--- Source extract ---

3. Leap—and Refuse the Net of Profit
“Leap and the net will appear.”
The slogan could headline a start-up pitch deck, yet in context it is anti-capitalist. The “net” he trusts is not venture funding but an emergent mesh of fellow edgewalkers, small synchronicities, and the sheer adaptability of flesh. Profit may or may not follow; aliveness comes first.
“Nyt musta tuntuu siltä että olen siirtynyt uuteen vaiheeseen elämässä: elän taiteilijan elämää.”
(I feel I’ve moved into a new phase: I’m living an artist’s life.) 24th November 2015
Tomorrow the clock will glare again, but somewhere a fun-house stair waits to rise beneath your foot. Did you wait for a manifesto of cosmic significance? There is none, just a Protomutant’s Tuesday.
You Do Not Have to Know Yet
"Tilapäinen epävarmuus? Prosessin luonne? Etsikkoaika?"
(entry, November 12, 2015)
Lesson 4: You do not have to know yet. In fact, not-knowing is part of the work.

--- Data shown ---

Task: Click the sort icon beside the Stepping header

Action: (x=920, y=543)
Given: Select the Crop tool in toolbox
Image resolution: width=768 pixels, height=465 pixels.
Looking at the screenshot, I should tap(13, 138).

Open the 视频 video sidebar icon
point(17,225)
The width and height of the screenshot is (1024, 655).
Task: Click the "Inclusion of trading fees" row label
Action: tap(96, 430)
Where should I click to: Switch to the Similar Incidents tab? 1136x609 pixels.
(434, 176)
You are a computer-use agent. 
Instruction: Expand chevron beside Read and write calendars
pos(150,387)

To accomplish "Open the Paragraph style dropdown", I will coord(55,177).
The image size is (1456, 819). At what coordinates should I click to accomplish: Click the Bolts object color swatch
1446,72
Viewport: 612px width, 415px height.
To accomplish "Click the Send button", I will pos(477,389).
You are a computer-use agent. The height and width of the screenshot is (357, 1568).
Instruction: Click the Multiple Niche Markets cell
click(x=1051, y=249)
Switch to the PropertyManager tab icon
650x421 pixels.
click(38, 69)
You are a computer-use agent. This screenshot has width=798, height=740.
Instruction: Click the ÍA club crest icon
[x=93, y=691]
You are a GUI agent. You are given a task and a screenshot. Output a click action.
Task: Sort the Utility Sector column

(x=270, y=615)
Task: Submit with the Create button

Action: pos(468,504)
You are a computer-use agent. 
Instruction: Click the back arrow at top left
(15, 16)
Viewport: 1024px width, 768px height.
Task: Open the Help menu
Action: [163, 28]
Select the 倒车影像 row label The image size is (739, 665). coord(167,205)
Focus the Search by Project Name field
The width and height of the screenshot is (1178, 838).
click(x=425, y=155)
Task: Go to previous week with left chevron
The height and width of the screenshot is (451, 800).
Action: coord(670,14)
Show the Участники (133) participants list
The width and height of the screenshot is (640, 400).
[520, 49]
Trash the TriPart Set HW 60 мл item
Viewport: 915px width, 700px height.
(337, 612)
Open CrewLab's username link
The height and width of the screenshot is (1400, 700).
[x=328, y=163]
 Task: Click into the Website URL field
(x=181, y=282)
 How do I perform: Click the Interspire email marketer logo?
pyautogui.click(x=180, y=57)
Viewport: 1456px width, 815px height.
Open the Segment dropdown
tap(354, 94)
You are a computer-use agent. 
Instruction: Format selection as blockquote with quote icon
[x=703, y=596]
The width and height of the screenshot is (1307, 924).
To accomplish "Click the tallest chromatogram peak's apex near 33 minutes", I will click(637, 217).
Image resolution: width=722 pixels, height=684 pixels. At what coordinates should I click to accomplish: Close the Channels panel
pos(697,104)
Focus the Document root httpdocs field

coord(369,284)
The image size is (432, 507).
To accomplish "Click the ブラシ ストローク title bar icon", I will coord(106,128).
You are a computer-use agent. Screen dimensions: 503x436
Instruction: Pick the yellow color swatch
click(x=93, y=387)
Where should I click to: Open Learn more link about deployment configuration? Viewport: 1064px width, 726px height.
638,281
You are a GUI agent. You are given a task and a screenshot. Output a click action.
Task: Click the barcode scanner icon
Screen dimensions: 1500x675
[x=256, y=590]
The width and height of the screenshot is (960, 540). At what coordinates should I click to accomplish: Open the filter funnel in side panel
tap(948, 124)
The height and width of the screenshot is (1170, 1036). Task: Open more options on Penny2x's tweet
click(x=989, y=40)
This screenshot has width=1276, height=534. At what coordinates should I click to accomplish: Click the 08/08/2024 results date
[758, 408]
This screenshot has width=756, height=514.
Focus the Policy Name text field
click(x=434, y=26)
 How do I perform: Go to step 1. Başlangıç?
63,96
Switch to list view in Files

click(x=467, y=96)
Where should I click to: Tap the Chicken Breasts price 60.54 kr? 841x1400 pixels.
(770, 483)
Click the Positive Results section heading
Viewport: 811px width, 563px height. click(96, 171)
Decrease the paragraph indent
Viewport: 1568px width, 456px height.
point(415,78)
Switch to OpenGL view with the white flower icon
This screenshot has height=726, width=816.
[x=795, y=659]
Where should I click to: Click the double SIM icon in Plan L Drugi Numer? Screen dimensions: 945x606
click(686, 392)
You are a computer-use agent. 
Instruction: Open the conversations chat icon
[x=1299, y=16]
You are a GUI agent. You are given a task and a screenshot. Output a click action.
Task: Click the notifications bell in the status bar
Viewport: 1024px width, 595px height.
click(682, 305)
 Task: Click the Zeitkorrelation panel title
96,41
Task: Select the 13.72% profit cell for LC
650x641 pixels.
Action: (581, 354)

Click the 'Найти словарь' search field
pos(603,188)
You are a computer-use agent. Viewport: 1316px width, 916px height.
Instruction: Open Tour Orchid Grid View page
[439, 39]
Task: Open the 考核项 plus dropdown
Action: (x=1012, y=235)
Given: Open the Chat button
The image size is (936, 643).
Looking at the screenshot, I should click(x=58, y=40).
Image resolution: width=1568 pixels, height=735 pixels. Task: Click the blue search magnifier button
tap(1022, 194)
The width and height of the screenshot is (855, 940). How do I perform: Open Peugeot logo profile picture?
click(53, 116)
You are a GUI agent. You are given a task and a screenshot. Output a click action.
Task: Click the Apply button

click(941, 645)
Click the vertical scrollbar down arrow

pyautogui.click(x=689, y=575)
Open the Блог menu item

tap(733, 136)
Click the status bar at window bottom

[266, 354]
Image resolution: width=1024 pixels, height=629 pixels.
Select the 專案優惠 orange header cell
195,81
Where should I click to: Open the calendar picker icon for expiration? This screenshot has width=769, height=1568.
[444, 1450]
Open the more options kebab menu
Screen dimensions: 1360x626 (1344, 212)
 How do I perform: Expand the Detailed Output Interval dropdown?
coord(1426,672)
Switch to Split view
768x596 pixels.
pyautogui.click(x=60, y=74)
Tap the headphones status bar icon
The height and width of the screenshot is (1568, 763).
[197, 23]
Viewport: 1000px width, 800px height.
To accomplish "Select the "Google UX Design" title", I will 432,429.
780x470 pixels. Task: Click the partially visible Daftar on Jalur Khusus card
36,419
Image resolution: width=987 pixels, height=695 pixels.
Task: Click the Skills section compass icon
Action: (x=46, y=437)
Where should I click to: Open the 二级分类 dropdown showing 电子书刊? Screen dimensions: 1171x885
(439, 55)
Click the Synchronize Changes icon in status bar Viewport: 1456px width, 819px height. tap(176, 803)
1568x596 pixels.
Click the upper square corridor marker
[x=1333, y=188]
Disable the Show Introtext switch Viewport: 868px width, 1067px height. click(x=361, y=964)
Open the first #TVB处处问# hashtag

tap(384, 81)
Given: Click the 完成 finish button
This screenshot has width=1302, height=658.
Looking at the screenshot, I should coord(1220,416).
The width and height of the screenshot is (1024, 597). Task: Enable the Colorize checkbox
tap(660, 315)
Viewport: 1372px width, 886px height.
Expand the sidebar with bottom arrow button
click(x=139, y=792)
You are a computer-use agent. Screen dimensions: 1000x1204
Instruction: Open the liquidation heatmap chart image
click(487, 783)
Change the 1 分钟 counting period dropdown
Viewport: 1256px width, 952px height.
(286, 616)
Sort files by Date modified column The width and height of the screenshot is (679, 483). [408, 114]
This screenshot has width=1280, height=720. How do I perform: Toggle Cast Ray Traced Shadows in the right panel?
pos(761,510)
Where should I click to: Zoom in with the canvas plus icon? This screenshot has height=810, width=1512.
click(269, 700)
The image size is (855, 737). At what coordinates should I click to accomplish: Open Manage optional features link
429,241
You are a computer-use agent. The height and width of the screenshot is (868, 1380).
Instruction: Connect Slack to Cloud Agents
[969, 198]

---

Objectives -
1. Duplicate everything in the source extract from "3. Leap—and Refuse" down to "aliveness comes first.".
2. List every question that appears in the source extract.
The records play no part in this work.

Responses to the exercise -
1.
3. Leap—and Refuse the Net of Profit
“Leap and the net will appear.”
The slogan could headline a start-up pitch deck, yet in context it is anti-capitalist. The “net” he trusts is not venture funding but an emergent mesh of fellow edgewalkers, small synchronicities, and the sheer adaptability of flesh. Profit may or may not follow; aliveness comes first.

2.
- Did you wait for a manifesto of cosmic significance?
- Tilapäinen epävarmuus?
- Prosessin luonne?
- Etsikkoaika?